Apply below 3 steps to example sentence
- Convert to lowercase & PoS tag
- Remove stop words
- Retain only Noun’s & Verb’s as these hold higher weight in the sentence
1-gram output: driver, bangalore, crashed, bike, bumper
Bi-gram output with noun/verb’s retained: crashed bike, driver bangalore, bangalore crashed
3-gram output with noun/verb’s retained: driver bangalore crashed, bangalore crashed bike
- 1-gram: Reduced noise, however no clear context
- Bi-gram & 3-gram: Increased context, however there is a information loss (like bumper tells us what is crashed which is not in output)
Deep NLP technique
- Extension to the shallow NLP
- Get the syntactic relationship between each pair of words
- Apply sentence segmentation to determine the sentence boundaries
- The Stanford Parser (or any similar) is then applied to generate output in the form of dependency relations, which represent the syntactic relations within each sentence
- Detected relationships are expressed as complex construction to retain the context
- Example relationships: Located in, employed by, part of, married to
Applications: Develop features and representations appropriate for complex interpretation tasks like fraud detection and prediction activities based on complex RNA-Sequence in life science
The above sentence can be represented using triples (Subject: Predicate [Modifier]: Object) without loosing the context.
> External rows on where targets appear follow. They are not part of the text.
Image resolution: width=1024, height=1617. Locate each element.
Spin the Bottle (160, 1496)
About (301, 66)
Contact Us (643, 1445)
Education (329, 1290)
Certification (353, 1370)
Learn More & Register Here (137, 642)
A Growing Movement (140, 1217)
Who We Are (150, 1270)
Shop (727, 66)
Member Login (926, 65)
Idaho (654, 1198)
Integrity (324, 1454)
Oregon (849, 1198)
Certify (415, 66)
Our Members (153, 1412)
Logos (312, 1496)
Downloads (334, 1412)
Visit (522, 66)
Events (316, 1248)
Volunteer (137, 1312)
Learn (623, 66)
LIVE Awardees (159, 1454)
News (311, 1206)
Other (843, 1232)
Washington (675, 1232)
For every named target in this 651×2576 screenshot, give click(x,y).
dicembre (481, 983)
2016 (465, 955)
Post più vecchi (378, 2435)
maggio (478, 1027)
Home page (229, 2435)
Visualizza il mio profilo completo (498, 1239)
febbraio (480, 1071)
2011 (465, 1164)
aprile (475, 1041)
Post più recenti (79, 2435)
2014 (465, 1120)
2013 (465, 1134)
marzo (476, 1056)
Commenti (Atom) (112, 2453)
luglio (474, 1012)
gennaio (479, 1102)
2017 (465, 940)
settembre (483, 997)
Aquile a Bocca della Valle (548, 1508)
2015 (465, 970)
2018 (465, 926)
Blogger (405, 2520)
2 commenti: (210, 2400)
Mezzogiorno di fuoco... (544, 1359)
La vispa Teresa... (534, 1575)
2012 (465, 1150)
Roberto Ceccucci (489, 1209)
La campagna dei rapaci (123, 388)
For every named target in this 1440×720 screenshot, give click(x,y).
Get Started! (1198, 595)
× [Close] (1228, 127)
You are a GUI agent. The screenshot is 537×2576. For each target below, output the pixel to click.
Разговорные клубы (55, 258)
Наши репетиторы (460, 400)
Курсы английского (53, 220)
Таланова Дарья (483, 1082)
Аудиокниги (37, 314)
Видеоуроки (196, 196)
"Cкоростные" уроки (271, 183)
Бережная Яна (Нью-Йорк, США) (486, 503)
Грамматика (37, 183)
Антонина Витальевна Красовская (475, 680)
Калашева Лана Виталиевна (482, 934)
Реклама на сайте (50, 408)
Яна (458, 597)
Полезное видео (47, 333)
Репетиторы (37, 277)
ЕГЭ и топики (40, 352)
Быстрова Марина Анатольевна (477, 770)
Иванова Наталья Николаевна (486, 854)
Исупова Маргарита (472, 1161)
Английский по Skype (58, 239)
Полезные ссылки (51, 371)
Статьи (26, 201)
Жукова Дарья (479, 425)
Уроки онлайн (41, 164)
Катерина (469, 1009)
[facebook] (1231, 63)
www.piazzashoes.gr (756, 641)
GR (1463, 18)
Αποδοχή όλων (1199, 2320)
Modifiers are negations, multi-word expression, adverbial modifier like not, maybe, however etc. You can learn more about stanford typed dependency here.
- driver : from : bangalore
- driver : crashed : bike
- driver : crashed with : bumper
- Sentence level is too structured
- Usage of abbreviations and grammatical errors in sentence will mislead the analysis
Hope this helps and I welcome feedback/comments.